If there is a signal symbol that conjures up memories and even to a great extent stands for our generation it is the ‘peace sign.’ Many would be surprised that the country that gave us the Beatles also birthed the symbol that we put around our necks, drew on high school notebooks, and sprayed on walls in the 1960s.
To political activists in the United States it symbol called for an end to the Vietnam war, but to a much broader spectrum of us it conjured up a more emotional peace with ourselves that came from breaking from what we saw as the uptight generation of our progenitors.

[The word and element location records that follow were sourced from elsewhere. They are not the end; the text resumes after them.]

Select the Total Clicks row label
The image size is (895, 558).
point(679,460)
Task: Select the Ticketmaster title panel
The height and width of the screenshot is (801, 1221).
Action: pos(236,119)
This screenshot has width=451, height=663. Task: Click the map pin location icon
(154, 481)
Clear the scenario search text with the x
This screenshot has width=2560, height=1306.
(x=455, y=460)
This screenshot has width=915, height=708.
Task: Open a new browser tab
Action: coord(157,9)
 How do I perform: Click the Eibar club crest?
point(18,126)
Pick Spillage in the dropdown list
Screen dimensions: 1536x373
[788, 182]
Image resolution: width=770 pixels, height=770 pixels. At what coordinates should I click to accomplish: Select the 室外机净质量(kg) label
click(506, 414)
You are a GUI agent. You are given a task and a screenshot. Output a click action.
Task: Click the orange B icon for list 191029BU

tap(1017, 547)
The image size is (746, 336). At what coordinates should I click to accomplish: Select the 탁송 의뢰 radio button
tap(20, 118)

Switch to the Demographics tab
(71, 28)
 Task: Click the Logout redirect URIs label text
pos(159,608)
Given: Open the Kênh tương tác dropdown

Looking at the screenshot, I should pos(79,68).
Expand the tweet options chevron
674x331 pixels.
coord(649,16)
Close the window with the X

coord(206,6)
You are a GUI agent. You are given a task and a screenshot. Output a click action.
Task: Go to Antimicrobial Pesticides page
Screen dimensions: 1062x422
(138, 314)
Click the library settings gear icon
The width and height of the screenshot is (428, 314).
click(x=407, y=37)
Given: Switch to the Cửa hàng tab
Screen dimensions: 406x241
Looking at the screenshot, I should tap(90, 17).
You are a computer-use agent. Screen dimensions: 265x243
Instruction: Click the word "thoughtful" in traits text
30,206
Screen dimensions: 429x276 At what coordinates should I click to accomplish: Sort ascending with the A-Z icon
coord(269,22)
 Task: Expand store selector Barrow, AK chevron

To designer and WWII conscientious objector, Gerald Holtom, who first drew the symbol it was a sign of objection to nuclear weapons, sort of a ‘ban the bomb’ icon. He designed it for once specific occasion: a 50 mile protest march from London’s Trafalgar Square to a weapons factory at Aldermaston. The march was organised by the Direct Action Committee Against Nuclear War (DAC) and the Campaign for Nuclear Disarmament (CND) joined in.
Like many symbols it is modification of existing images and filled with new meaning. Holtom rendered two navy semaphore codes
for N and
for D
to line drawings and placed them over each other to form the symbol:

The codes N and D, in Holtom’s mind, stood for Nuclear Disarmament. His original drawing is housed in the Peace Museum, U.K. in Bradford, England.
60′s activists and flower children were not the only United States citizens to employ the peace symbol, but in Vietnam US troops who identified with them also dawn the symbol. Some of our troops in Baghdad brandish the symbol today.

Gerald Holtom died on September 18, 1985 at the age of 71, but the symbol he designed remains.